» Text block
Which other callers are you referring to?

I don't know of any, but we can't just remove a function in a
backbranch, can we?

We have in the past, if it's a "sufficiently internal" function.

Greetings,

Andres Freund

#14Heikki Linnakangas
hlinnaka@iki.fi
In reply to: Andres Freund (#11)
1 attachment(s)
Re: Race condition in TransactionIdIsInProgress

On 12/02/2022 05:42, Andres Freund wrote:

On 2022-02-11 16:41:24 -0800, Andres Freund wrote:

FWIW, I've indeed reproduced this fairly easily with such a setup. A pgbench
r/w workload that's been modified to start 70 savepoints at the start shows

pgbench: error: client 22 script 0 aborted in command 12 query 0: ERROR: t_xmin 3853739 is uncommitted in tuple (2,159) to be updated in table "pgbench_branches"
pgbench: error: client 13 script 0 aborted in command 12 query 0: ERROR: t_xmin 3954305 is uncommitted in tuple (2,58) to be updated in table "pgbench_branches"
pgbench: error: client 7 script 0 aborted in command 12 query 0: ERROR: t_xmin 4017908 is uncommitted in tuple (3,44) to be updated in table "pgbench_branches"

after a few minutes of running with a local, not slowed down, syncrep. Without
any other artifical slowdowns or such.

» Things to do
a - List every t_xmin value that appears in the pgbench error messages in the mailing-list excerpt above.
b - Please reproduce the part of the mailing-list excerpt between "We have in the" and "Andres Freund (#11)", inclusive.

» Supplied data

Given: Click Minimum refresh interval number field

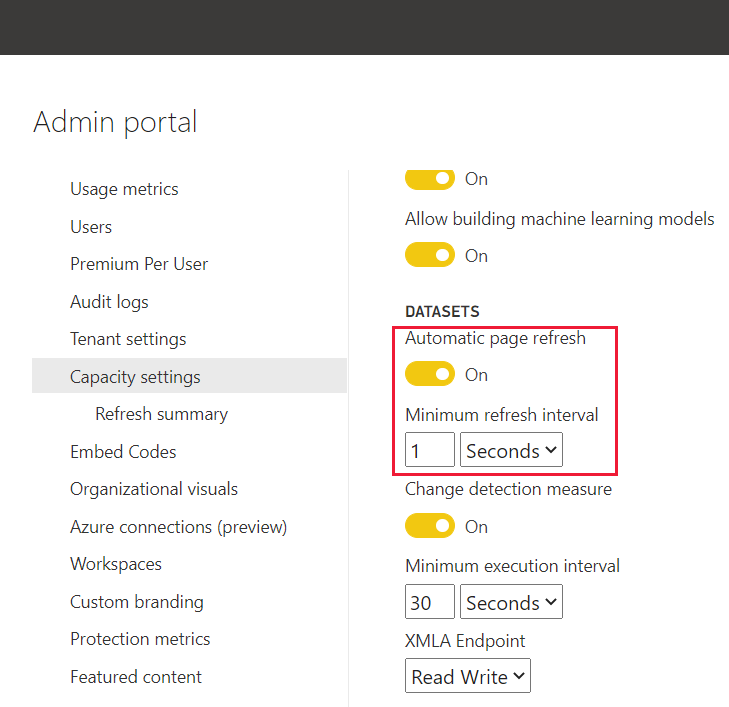Looking at the screenshot, I should click(x=429, y=450).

» Responses to the tasks
a -
3853739
3954305
4017908

b -
We have in the past, if it's a "sufficiently internal" function.

Greetings,

Andres Freund

#14Heikki Linnakangas
hlinnaka@iki.fi
In reply to: Andres Freund (#11)